My Safe Spot | Trust in Transition

It happened on my early morning commute to work. Crossing the bridge that separates our little coastal town from the rest of Massachusetts, prayerful thoughts sputtered from my lips with the kind of unfiltered ease that comes most naturally when the sun is just rising. “Lord, you know our needs. You know our situation. We need jobs and we need You to give them to us.”

My husband and are both seminary graduates. We have been studying, preparing, training for full-time vocational ministry. As my final semester approached, we began to ask for the Lord’s guidance and to send out applications as we found employment listings. We began in February of this year with nothing but time in front of us. The semester rushed on and there were no serious leads, but I still had class work to attend to, so all was well. I finished my final semester, and nothing was on the horizon, but I still had two summer courses remaining. My summer courses came and went in the blink of an eye, and still we had no job prospects. As it stands now, we have five weeks until we have to be out of our apartment, which mean five weeks to pack up, move out, and launch into something, somewhere. Which led to my early morning prayer:

“Lord, you know our needs ….” I prayed. “We need jobs and we need You to give them to us.” Reflecting on our situation, I continued. “You know, Lord, we are still in a safe spot, but if we don’t have something lined up soon …” I stopped. With lips poised in mid-sentence, I held my breath lest I dare to finish the sentence. Hearing the words press into the morning silence I was alarmed at their implications. Did I really believe what I was praying? Did I really believe that the “safe spot” for us to be was rooted in still having a few weeks in our apartment? Had I so quickly forgotten the One who is our safety? Immediately, I confessed my err. Even as I wanted to say I did not mean what I had said, my unfiltered words betrayed me and my unbelief was as plain as the day breaking in before me.

Since praying those words of distrust, I have dared to ask myself the hard question of faith: Do I believe that my security is in the Lord? Though the obvious and immediate answer is “no,” I want to probe deeper into the matter of security, and lean harder into the issue of trust. How do we learn to trust? When heavenly security is so much less tangible than worldly security, how can we cultivate it?

The dichotomy between the seen and unseen is sometimes more severe than we would like to admit. While we know Spirit is at work in our daily lives, we are too, and, well, to be honest we see the labor of our work more readily. I can see these fingers, I can see these hands, but His? Well, they aren’t exactly filling out applications or editing my resume.

And I’m starting to speculate that this is the reason Yahweh commanded His people to bind His promises on their hands. The Israelites were told to fasten His words on their foreheads and to inscribe them on the tablets of their heart. Yes, this has a metaphoric component, but if you visit Israel today you will still see Hasidic Jews who have bound the promises of Yahweh quite literally to their hands and heads.

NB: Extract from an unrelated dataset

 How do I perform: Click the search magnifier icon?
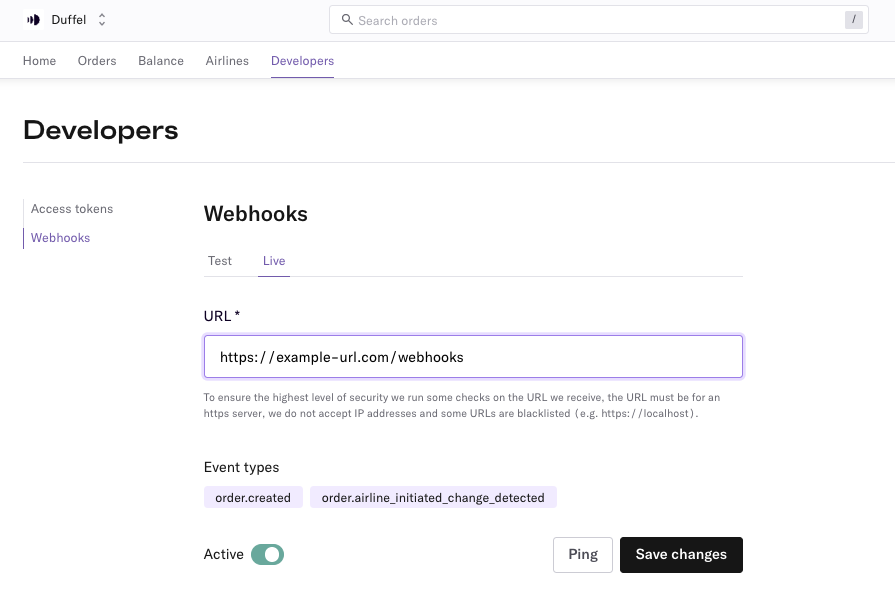pos(346,20)
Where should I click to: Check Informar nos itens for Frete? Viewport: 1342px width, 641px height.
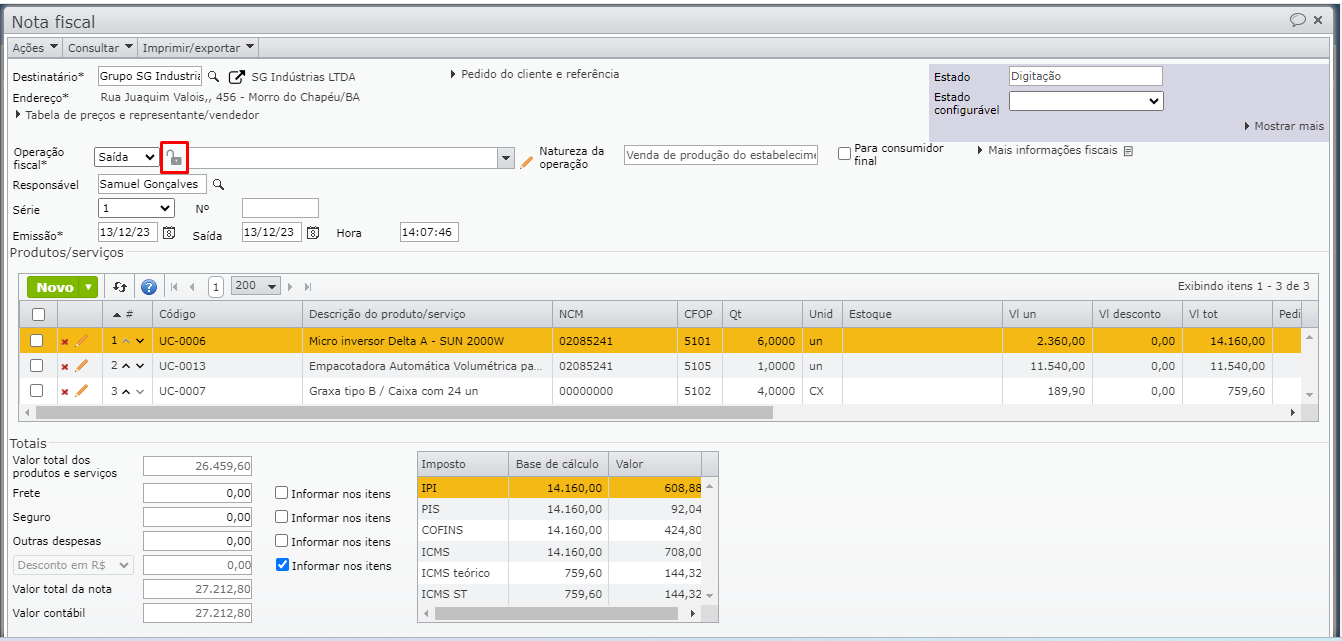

I am not advocating we start wearing Tefillin, but we do need to find our own ways of bridging the gap between the work of our hands and the work of His. We need to begin to form visible reminders for ourselves of the invisible promises of God. Maybe for you it will mean memorizing a passage of Scripture, something that speaks to an area of fear or anxiety. Or, perhaps, you will write out a single word or sentence that reminds you of God’s very real presence in the world and place it somewhere you will see throughout day. For me, it will be putting a promise of my heavenly security on a card and keeping it on the dash of my car. That way, before I open my mouth in prayer, I will be reminded that my requests are heard by the One who is my “safe spot.” My morning prayers will, most likely, not change much – we still need jobs, after all – but by His grace, they will continue to change me.